Her parole ended on August 13, but freedom means little because she believes there has been an injustice.

“I am the victim of a grave miscarriage of justice, I was falsely accused, arrested on the 9 November 1995, denied bail, then tried and convicted for the murder of my husband, Mandla Anthony Aarif Fakude,” she said.

“The truth must come out. I killed no one,” said Fakude, who served as the Gauteng Provincial Speaker of Women’s Parliament in 2014 and is studying towards a doctorate.

The mother of four, from Ekurhuleni on the East Rand, was sentenced to 35 years’ imprisonment on February 13, 1997 after her husband was killed in 1991.

She was arrested along with family members and others in connection with his death.

Her husband was a financial adviser for insurance and financial services at Southern Life. The couple were married on October 13, 1975.

In court, family members alleged that although the couple were living together, their relationship was not harmonious.

When Fakude was arrested, her husband’s vehicles, a Ford Sierra and a VW Jetta, were stolen.

She was convicted on November 18, 1996 in the Witwatersrand Local Division of the High Court by Judge Lucy Mailula.

“I was punished for a crime I did not commit. My arrest for the murder of my husband was based on fraudulent evidence. The evidence presented had been ‘ trumped up’. There was no evidence that put me at the scene of the crime.

“The scene of crime information had disappeared with the original docket that the investigating officer told the court went missing from police records. I felt helpless in the situation. I believe that the motive for the false accusations of my late husband’s family is sinister,” she said.

Fakude has made more comments in an affidavit she plans to use in her fight to clear her name.

The appeals judge, Justice RM Marais, said although Fakude was described in court as the instigator and mastermind in the plot to kill her husband, “the evidence falls short of establishing beyond reasonable doubt that such was indeed the case”.

“Her brother may have played that role.
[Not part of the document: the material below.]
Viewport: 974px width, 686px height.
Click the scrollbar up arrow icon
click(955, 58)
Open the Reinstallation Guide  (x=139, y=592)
Be that as it may, I am unable to see any good reason for sentencing accused 1 (Fakude) any differently from accused 3 and 4. She too should have been sentenced to 25 years’ imprisonment.”

Justice Marais said Fakude was found to have been party to a conspiracy to murder her husband and that the plan was executed by the remaining accused, her brother and three others.

They waited for her husband on the night of his death.

When he arrived, he was attacked with pangas and assegais, hacked and stabbed to death in the street.

Justice Marais said Fakude remained in the house while her husband was being murdered, left the deceased lying in the road after the attack ended and feigned shock the next morning when his body was found.

But Fakude says she’s innocent and her conviction was wrongful, based on:

The theft and disappearance of the original police docket resulted in the disappearance of all the evidence that was collated shortly after the deceased’s murder. This means that original evidence was never made available during trial.

In place of the original evidence, fabricated evidence to place the accused person at the scene of crime was adduced.

The testimony of the witnesses called was fabricated and witnesses were forced, coerced, coached and even promised money for adducing false evidence. Witnesses who visited her in prison confirmed this.

When Fakude raised a complaint in court about this, the investigating officer who was accused of threatening witnesses, was sent alone to fetch the witnesses who were intimidated by him.

“I certainly declare that the witnesses in my case were falsely identified, as I subsequently learnt from them that each witness had been paid R25 000.

"The judge was misled and misdirected, as was the case in my trial. My experience was that she appeared to assume a bias against me and to dislike me.

“She repeatedly asserted to my defence attorney during trial: ‘Your client is intelligent’, as if intelligence heightens the propensity for women to kill their husbands.

“I became concerned that my trial had been totally improperly conducted, with dire consequences for myself and my family. Upon sentence, I was not allowed to appeal against conviction.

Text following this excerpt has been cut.